“In recent years, we have gained a much better understanding of the breadth and severity of both motor and non-motor symptoms of Parkinson’s disease (PD),” says Jori E. Fleisher, MD, MSCE. “Studies demonstrate gaps in access to care, however, with many individuals with PD never seeing a neurologist, let alone a movement disorders specialist. Yet, the literature is sparse about individuals with PD who have access to specialty care but who are lost to follow-up due to disease progression.”
Recognizing Late-Stage PD as an Entity
For a study published in Neurology: Clinical Practice, Dr. Fleisher and colleagues aimed to determine whether facilitating expert in-home care could improve the understanding of disease progression, treatment options, and unmet needs in this vulnerable population, as well as whether such a model could mitigate decline in QOL.
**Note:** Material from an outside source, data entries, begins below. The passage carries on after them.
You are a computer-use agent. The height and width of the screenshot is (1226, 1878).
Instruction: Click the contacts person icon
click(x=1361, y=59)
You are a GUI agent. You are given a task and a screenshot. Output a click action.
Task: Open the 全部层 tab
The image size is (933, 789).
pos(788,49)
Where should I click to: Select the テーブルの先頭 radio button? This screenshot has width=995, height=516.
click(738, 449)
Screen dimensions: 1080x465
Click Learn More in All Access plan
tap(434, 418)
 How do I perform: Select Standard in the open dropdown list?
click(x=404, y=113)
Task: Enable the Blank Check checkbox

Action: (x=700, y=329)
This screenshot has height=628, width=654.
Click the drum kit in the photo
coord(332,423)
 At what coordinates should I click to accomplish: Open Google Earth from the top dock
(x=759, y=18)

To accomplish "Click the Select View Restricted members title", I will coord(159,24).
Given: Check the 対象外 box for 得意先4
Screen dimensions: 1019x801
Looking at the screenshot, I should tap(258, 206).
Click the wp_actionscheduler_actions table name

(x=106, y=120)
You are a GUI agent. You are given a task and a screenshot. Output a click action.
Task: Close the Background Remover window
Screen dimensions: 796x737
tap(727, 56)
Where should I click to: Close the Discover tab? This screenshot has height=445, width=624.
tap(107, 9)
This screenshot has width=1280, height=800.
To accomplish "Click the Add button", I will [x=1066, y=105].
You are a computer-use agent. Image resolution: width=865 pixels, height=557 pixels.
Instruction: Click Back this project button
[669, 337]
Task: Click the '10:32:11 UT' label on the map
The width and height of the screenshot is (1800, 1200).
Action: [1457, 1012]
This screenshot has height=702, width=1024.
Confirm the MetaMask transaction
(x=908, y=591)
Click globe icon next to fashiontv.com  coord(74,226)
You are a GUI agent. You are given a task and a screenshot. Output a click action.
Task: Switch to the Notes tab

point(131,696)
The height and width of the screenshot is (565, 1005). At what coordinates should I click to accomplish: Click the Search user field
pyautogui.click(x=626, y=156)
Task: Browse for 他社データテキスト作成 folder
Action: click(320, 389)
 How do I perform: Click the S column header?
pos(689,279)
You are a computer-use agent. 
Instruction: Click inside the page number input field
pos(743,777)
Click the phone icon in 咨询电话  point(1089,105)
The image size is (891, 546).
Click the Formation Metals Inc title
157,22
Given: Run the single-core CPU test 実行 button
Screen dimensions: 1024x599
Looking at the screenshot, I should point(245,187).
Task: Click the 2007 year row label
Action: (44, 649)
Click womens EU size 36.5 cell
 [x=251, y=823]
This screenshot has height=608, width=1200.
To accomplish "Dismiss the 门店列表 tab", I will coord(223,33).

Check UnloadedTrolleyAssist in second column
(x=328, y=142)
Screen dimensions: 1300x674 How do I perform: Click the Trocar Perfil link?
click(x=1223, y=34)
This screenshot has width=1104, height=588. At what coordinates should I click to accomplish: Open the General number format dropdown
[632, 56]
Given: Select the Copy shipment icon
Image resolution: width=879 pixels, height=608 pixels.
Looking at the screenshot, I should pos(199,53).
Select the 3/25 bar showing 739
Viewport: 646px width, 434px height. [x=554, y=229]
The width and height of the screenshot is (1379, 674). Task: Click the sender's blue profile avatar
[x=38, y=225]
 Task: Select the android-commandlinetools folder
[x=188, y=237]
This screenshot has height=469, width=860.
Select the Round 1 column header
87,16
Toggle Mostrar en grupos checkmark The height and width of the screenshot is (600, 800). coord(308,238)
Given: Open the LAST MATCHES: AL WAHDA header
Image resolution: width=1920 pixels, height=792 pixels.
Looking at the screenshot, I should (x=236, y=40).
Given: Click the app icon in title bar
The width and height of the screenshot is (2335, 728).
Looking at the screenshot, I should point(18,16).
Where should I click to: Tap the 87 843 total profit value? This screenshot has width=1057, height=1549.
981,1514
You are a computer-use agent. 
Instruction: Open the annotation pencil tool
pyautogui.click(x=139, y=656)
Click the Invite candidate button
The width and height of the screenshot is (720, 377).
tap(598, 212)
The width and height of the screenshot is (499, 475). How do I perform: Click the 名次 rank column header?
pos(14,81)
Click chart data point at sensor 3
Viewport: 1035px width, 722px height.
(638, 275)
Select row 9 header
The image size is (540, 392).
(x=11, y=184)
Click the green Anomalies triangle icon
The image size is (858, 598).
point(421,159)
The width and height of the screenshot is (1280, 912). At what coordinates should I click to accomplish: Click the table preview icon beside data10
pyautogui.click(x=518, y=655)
“Prior studies of advanced PD have focused on individuals still able to attend clinic appointments, which can exclude those who are homebound,” Dr. Fleisher explains. “Our home visit program was created to lay the groundwork for subsequent research in this population by first illuminating the existence of these patients and care partners, mapping their disease trajectory, and beginning to discuss their needs. Creating a novel model of care—in the form of interdisciplinary home visits—is the first step.”
In this study, patients with PD meeting Medicare homebound criteria were eligible for quarterly interdisciplinary home visits for 12 months. Each visit included an evaluation by a movement disorders neurologist, social worker, and nurse who addressed patient history, examination, medication reconciliation, psychosocial evaluation, pharmacologic and nonpharmacologic management, and service referrals. Disease severity, as measured by UPDRS, and QOL, using the Neuro-QoL, were recorded at visits 1 and 4. Of 27 enrolled patients, 23 completed four visits, with high retention and high patient- and caregiver-reported satisfaction. After 1 year of home visits, total UPDRS worsened by a mean of 11.8 points without a change in any of eight QOL domains (Table).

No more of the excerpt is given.